**What is expected**.
Express the lines between the line containing "Screen dimensions: 1721x848" and the line containing "This screenshot has width=1100, height=687.", inclusive, as a JSON list of strings with one string per line and blank lines omitted.

**Dataset excerpts**.
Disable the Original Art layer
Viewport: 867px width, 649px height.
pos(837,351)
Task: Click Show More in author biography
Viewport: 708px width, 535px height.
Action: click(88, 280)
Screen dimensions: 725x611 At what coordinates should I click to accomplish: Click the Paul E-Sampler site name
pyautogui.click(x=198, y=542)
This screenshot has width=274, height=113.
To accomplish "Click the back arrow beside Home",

--

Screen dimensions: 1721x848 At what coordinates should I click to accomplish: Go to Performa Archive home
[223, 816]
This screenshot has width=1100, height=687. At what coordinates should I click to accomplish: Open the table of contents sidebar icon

**Exercise response**.
[
  "Screen dimensions: 1721x848 At what coordinates should I click to accomplish: Go to Performa Archive home",
  "[223, 816]",
  "This screenshot has width=1100, height=687. At what coordinates should I click to accomplish: Open the table of contents sidebar icon"
]